Aim: Please repeat the items from the line with "Viewport: 1024px width, 473px height." to the line with "point(54,245)", both ends included.

Exercise material:
################
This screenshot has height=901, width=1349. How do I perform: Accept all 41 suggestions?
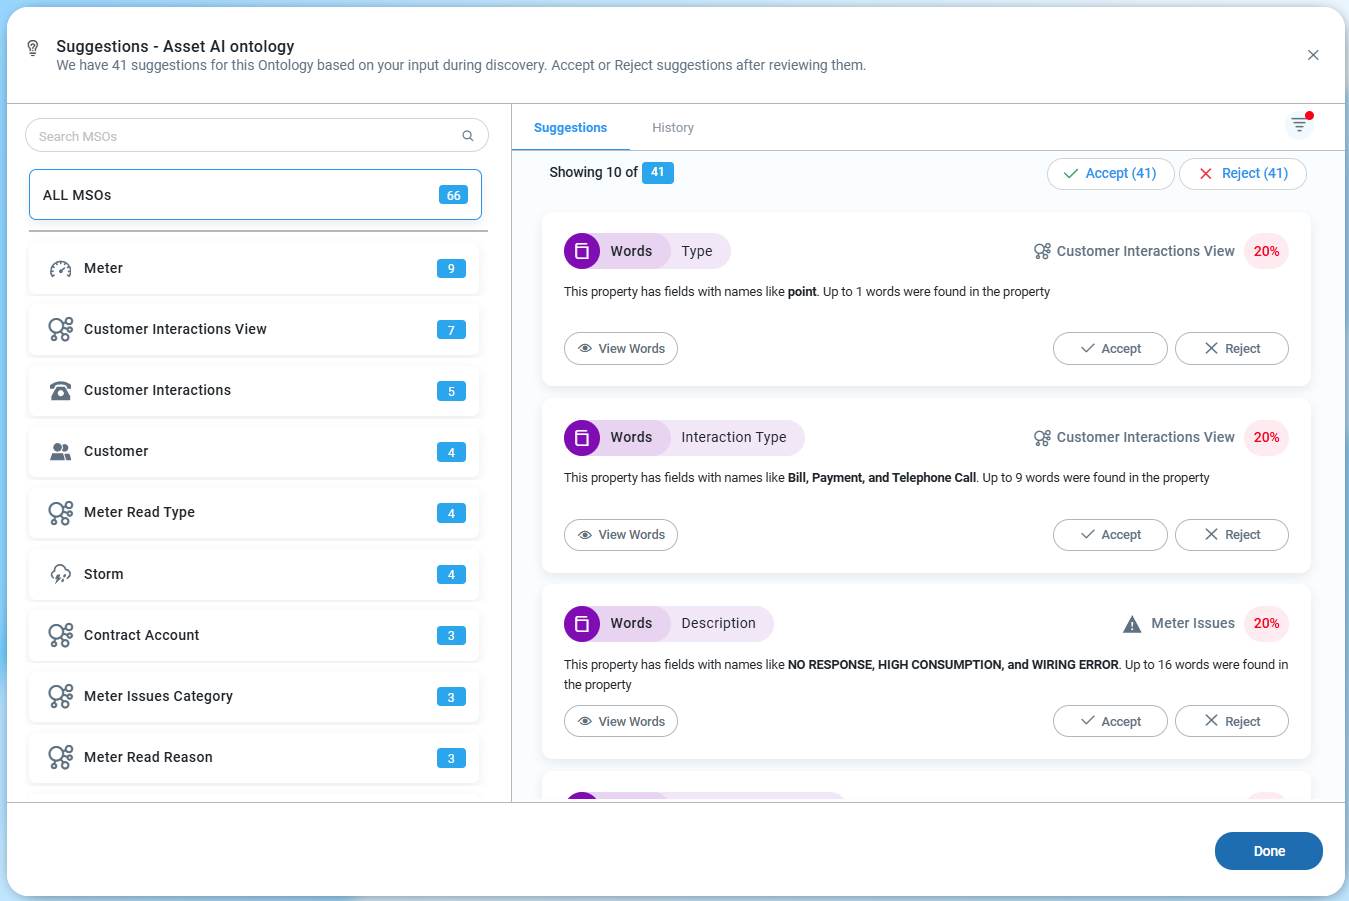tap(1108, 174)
################
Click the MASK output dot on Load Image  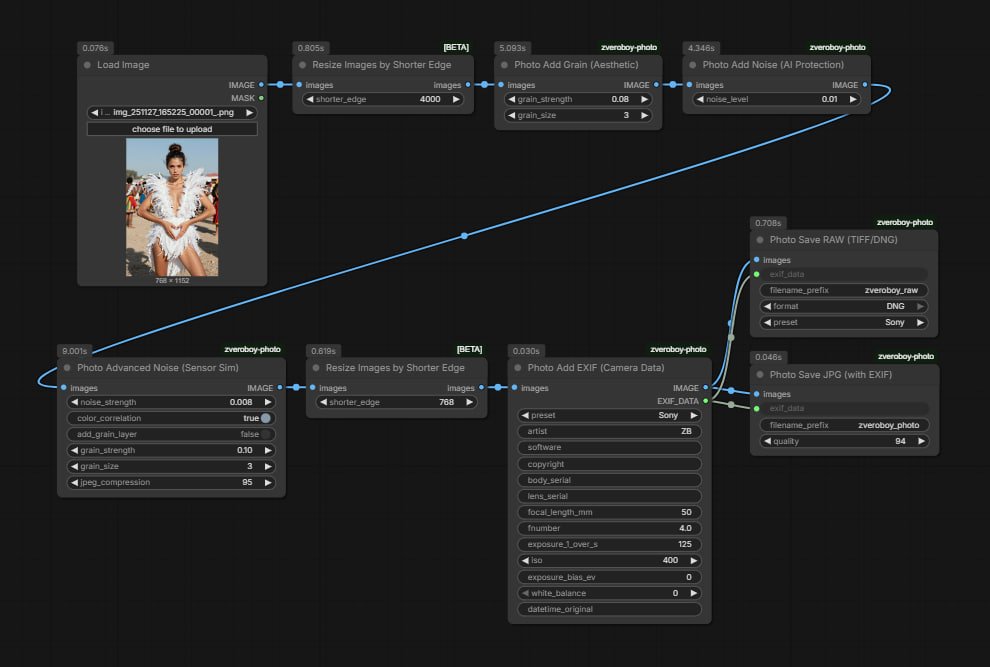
################
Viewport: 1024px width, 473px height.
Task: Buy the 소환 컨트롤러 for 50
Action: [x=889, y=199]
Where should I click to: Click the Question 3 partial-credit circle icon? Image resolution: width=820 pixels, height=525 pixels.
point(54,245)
################
Result:
Viewport: 1024px width, 473px height.
Task: Buy the 소환 컨트롤러 for 50
Action: [x=889, y=199]
Where should I click to: Click the Question 3 partial-credit circle icon? Image resolution: width=820 pixels, height=525 pixels.
point(54,245)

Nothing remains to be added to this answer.